How to pick winners within the US Pet Industry?
- Invest in assets that have secure reliable access to pet healthcare and insurance.The animal health category will outpace the food and treat category over the next 10 years, as more and more owners seek to improve their companions’ qualities of life not only through nutrition, but through veterinary care and health care products as well.
- Invest in assets in the pet industry targeting the Millennial generation.The fastest household formation tends to spend more on their pets than other age groups, and the majority (65% of Millennials) plan to acquire or add a pet to their household in the next five years. Those products range from antibiotics to treatments for fleas, ticks, and heart worm.

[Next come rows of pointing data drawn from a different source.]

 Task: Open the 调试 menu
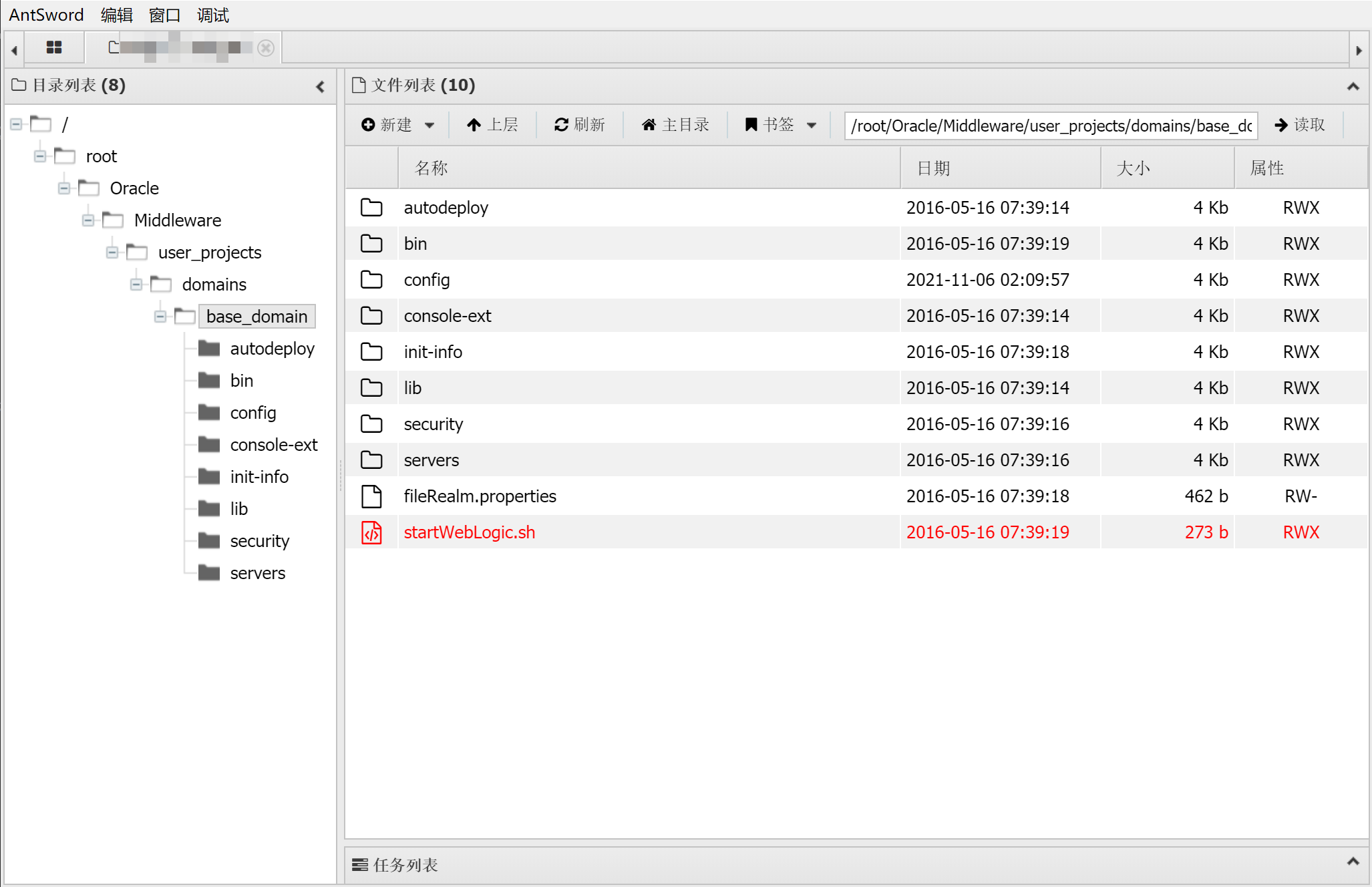(212, 15)
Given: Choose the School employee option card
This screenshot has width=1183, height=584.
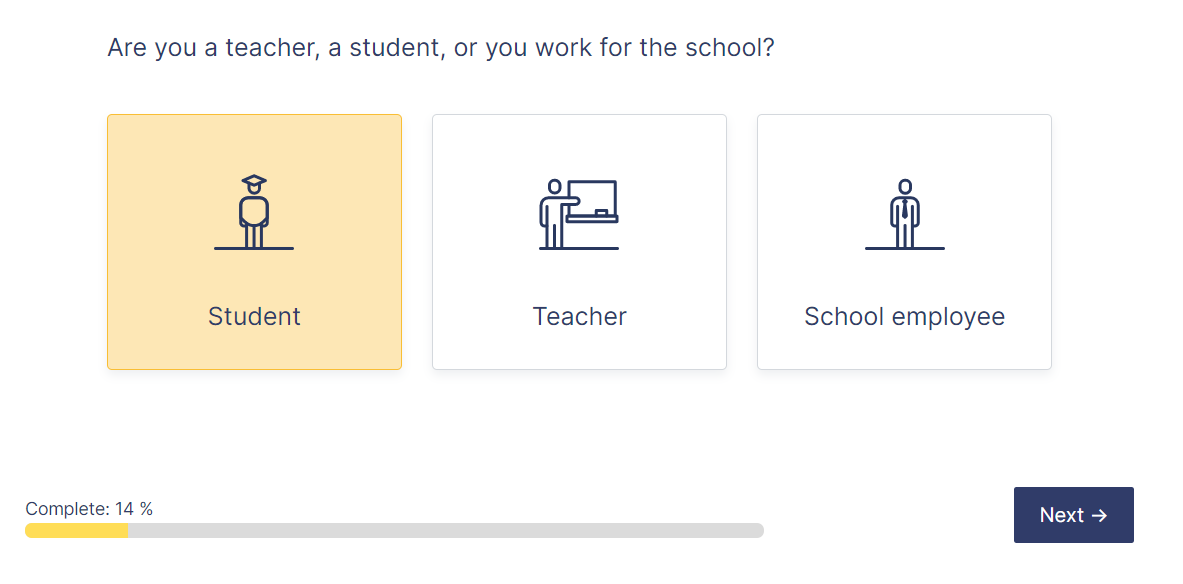Looking at the screenshot, I should point(905,242).
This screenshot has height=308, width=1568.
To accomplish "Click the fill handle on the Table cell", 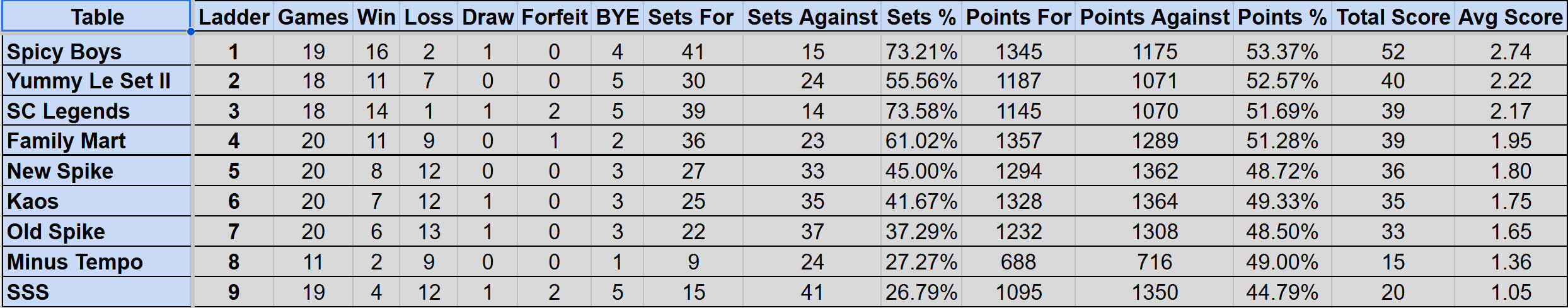I will (x=190, y=31).
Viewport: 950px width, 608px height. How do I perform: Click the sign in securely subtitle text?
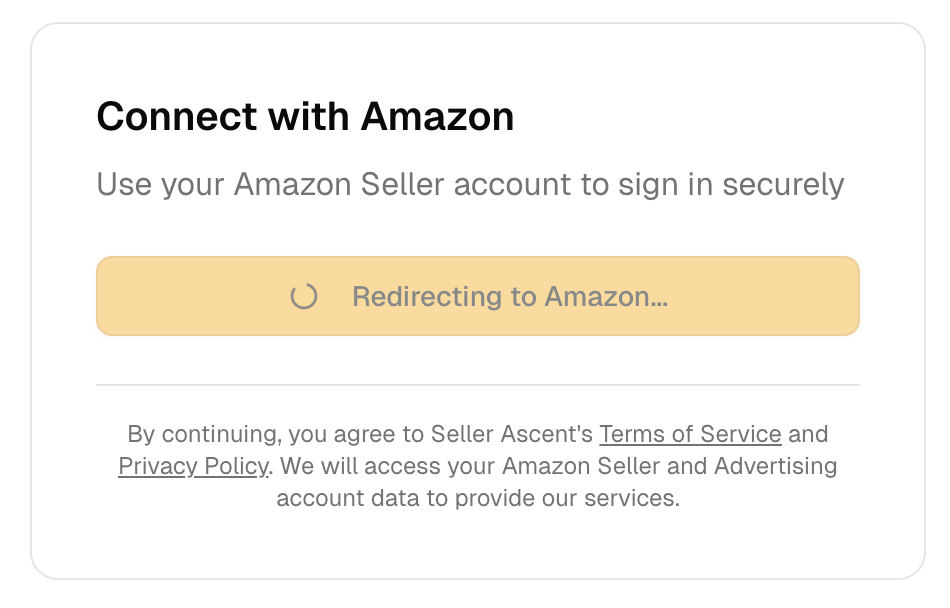click(470, 184)
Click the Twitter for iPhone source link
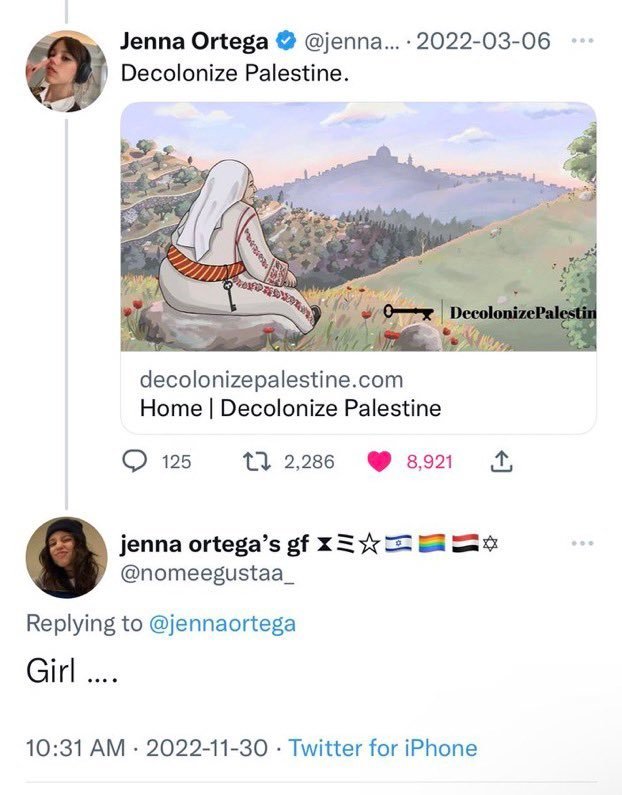 [x=383, y=748]
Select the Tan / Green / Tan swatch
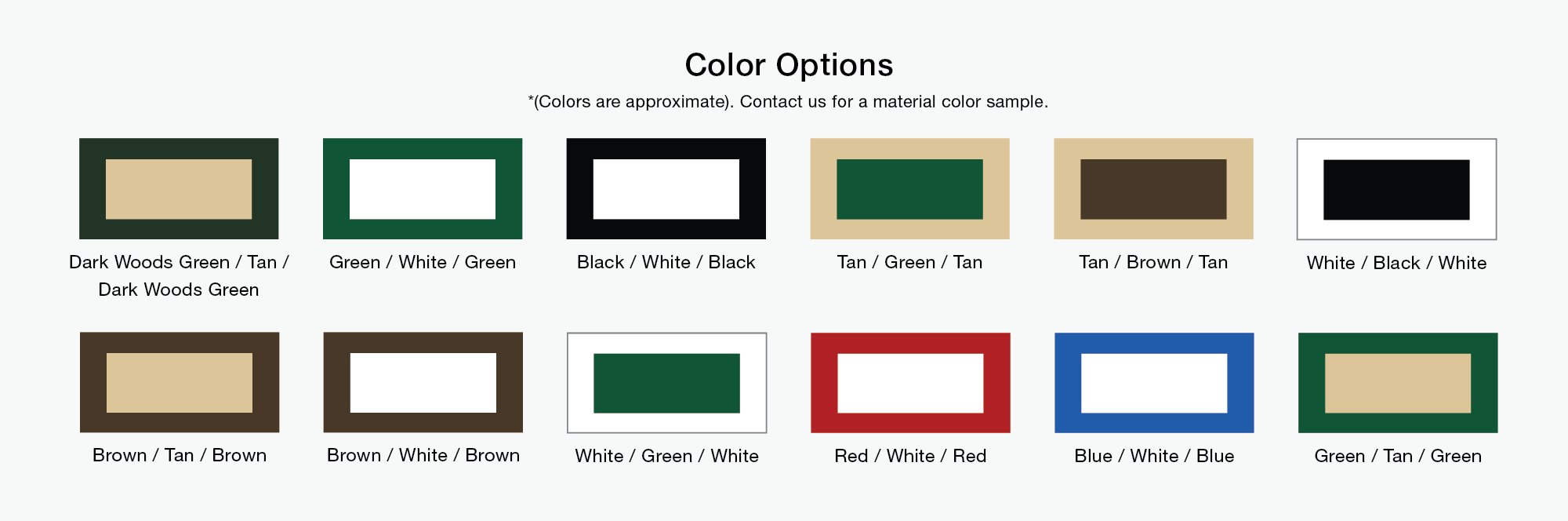The width and height of the screenshot is (1568, 521). 909,189
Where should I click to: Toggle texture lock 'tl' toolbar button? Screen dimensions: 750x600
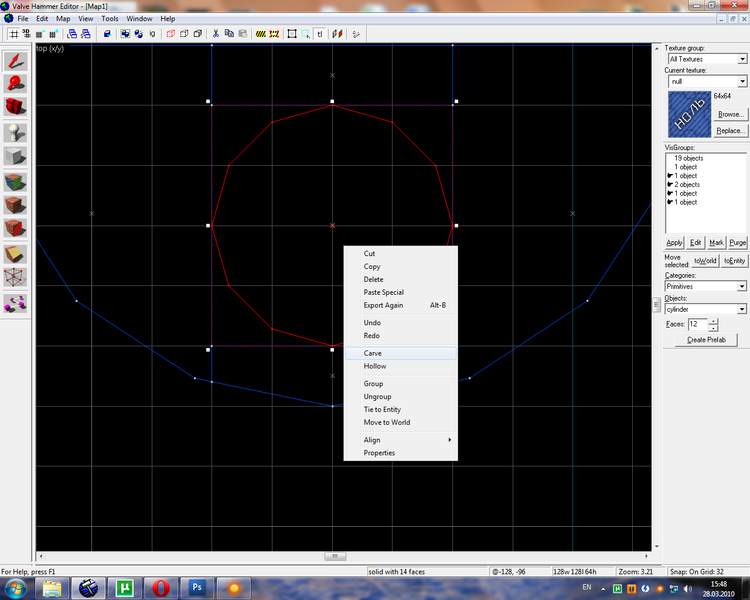(x=320, y=34)
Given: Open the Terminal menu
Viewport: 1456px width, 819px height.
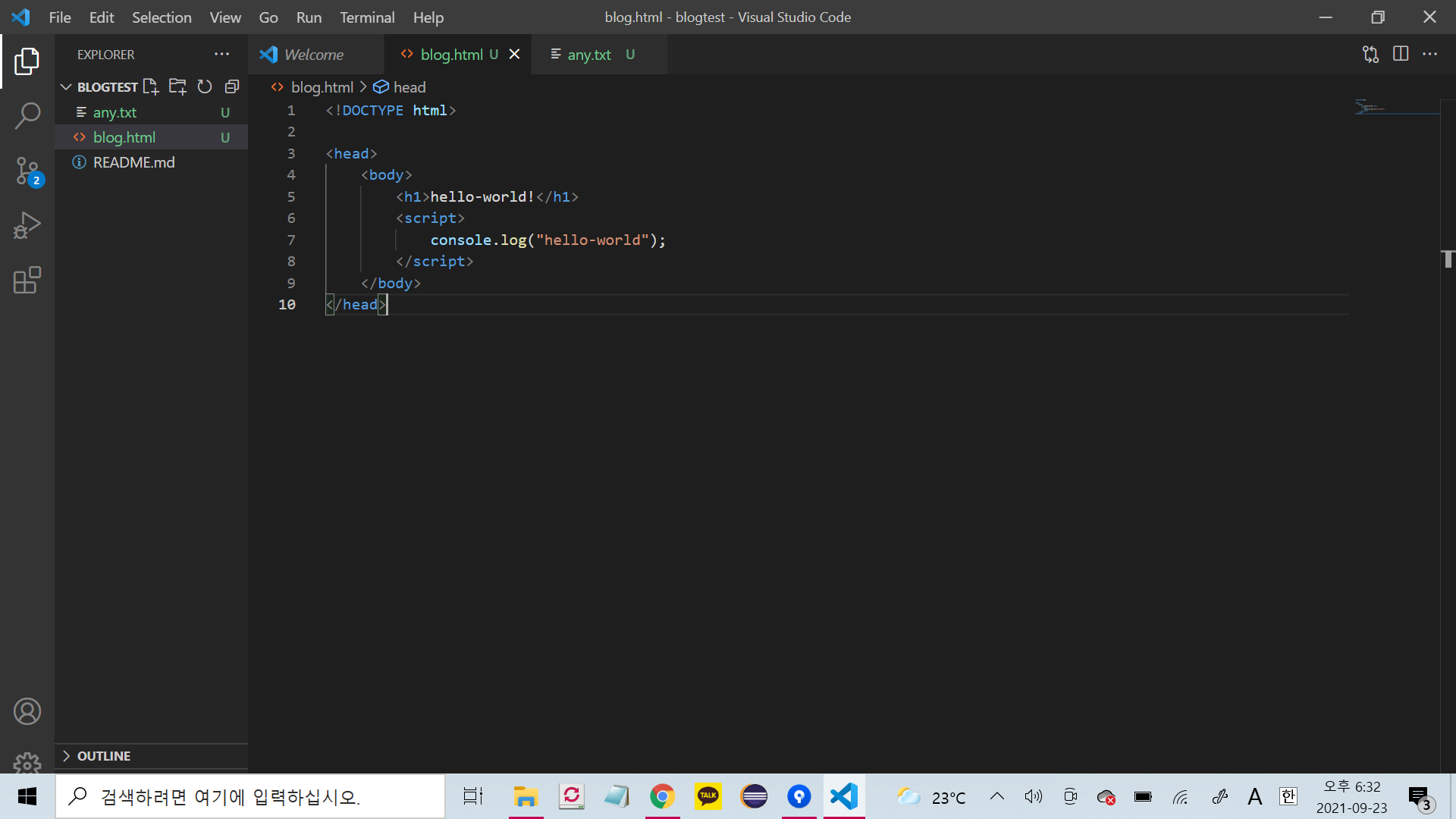Looking at the screenshot, I should pyautogui.click(x=367, y=17).
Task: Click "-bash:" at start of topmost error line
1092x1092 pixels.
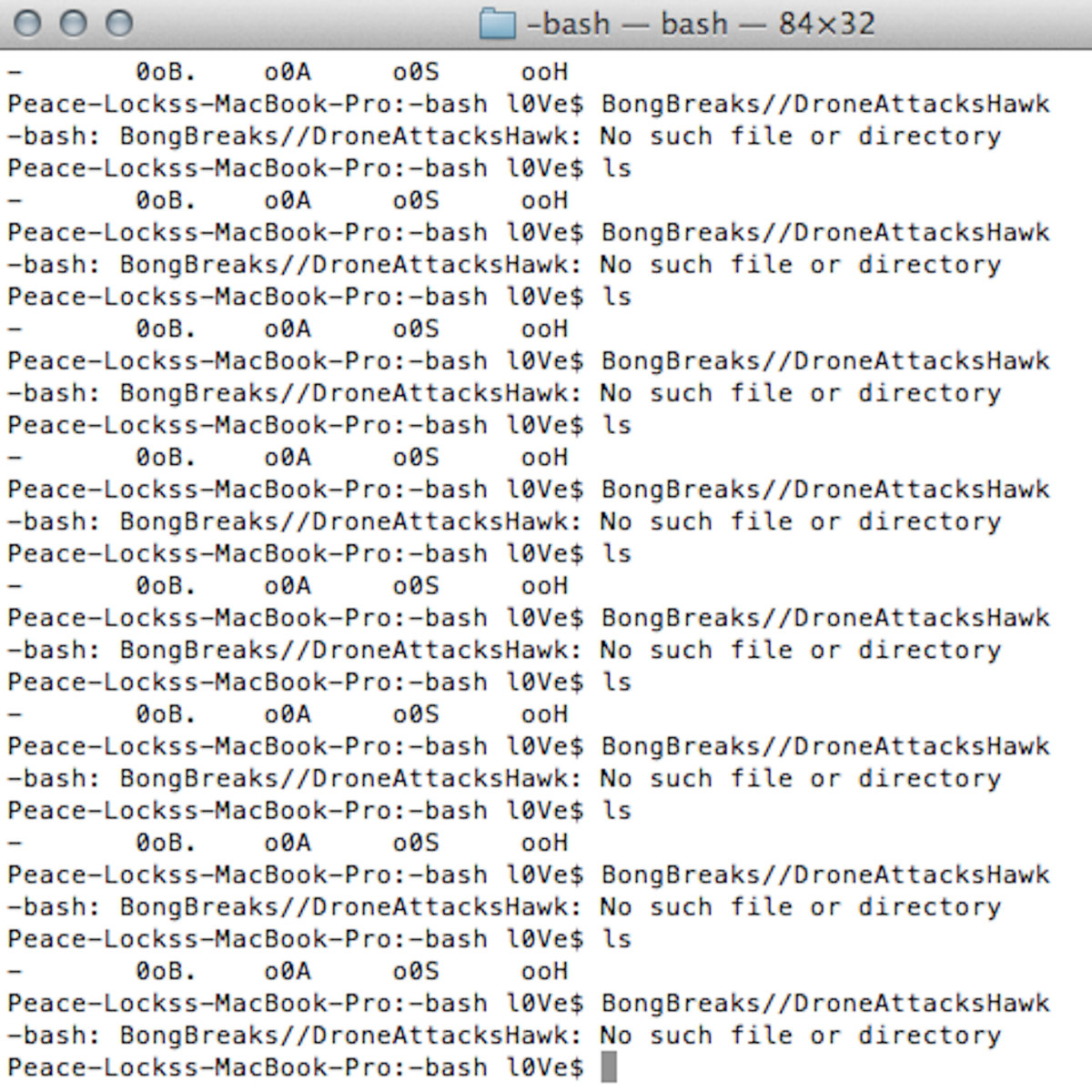Action: pyautogui.click(x=56, y=136)
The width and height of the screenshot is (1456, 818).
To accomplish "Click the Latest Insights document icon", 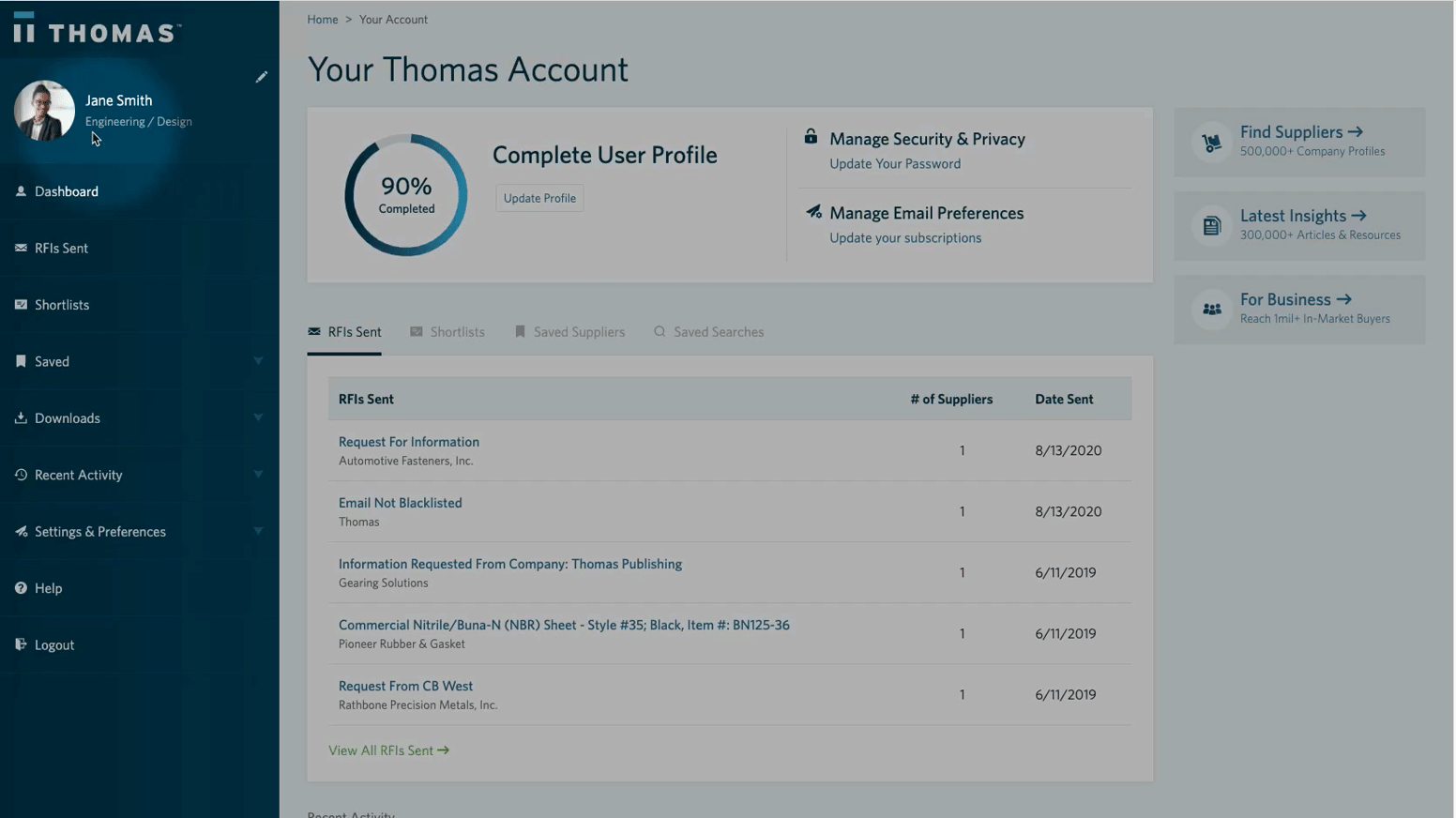I will (1211, 226).
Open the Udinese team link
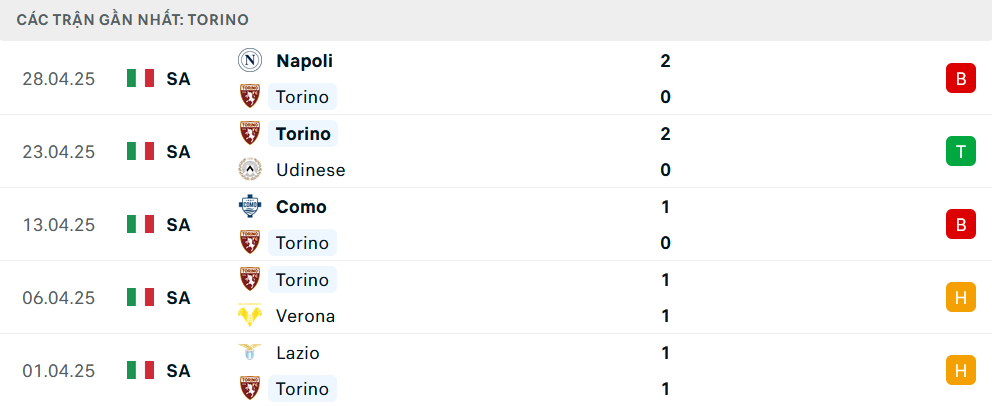Image resolution: width=992 pixels, height=406 pixels. (x=311, y=170)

- Invest in assets that are pushing consumers to purchase animal food, treats, accessories, and medicine online.
- Invest in assets focused on R&D and commercialization of next generation animal medicine and vaccines.
- Invest in private assets, for example-a “dog wellness” company called Barkyn raised a $9 million Series A in April 2021. Small Door, a “OneMedical for pets,” is among a number of startups capitalizing on boutique veterinary care. Connected collars, fancy food dispensers, and pet clothing have also caught investors’ attention, along with more outlandish ideas, like startups for extending dogs’ life spans.
- Invest in assets working on pet-focused long distance transportation and hospitality.
The Big Money: The industry is poised to nearly triple to $275 billion by 2030 thanks to a surge in new owners, favorable demographics and increased per-pet spending.
What are some of the top assets in the pet industry?
Equity: $ELAN — ELANO
1 year performance: 68.12%
Equity: $TRUP — TRUPANION.INC
1 year performance: 128.33%
Large Cap Equity: $IDXX — IDEXX Laboratories
1 year performance: 87%
Large Cap Equity: $CHWY- CHEWY, INC.
1 year performance: 84.78%
Large Cap Equity: $FRPT — FRESHPET
1 year performance: 70.76%
ETF: $PAWZ- ProShares Pet Care
1 year performance: 57.45%
More Assets..
- ZOETIS INC
- NESTLE SA
- COLGATE-PALMOLIVE
- ZOOPLUS
- PETCO HEALTH AND WELLNESS CO
- SWEDENCARE AB
- PETMED EXPRESS INC
- VIRBAC SA
More Ideas…
- Adding an additional 1,200 dog parks in the US
- A safe place for dogs to wait while their owners shop or attend a meeting.
- As younger pet owners travel more for work and tourism, wireless pet cameras and interactive games from anywhere are on the rise.
The bottom line: Many investors have been following closely. What the market may not fully appreciate, however, is how multiple developments, including Millennial and Generation Z household formation, may drive this long-term trend.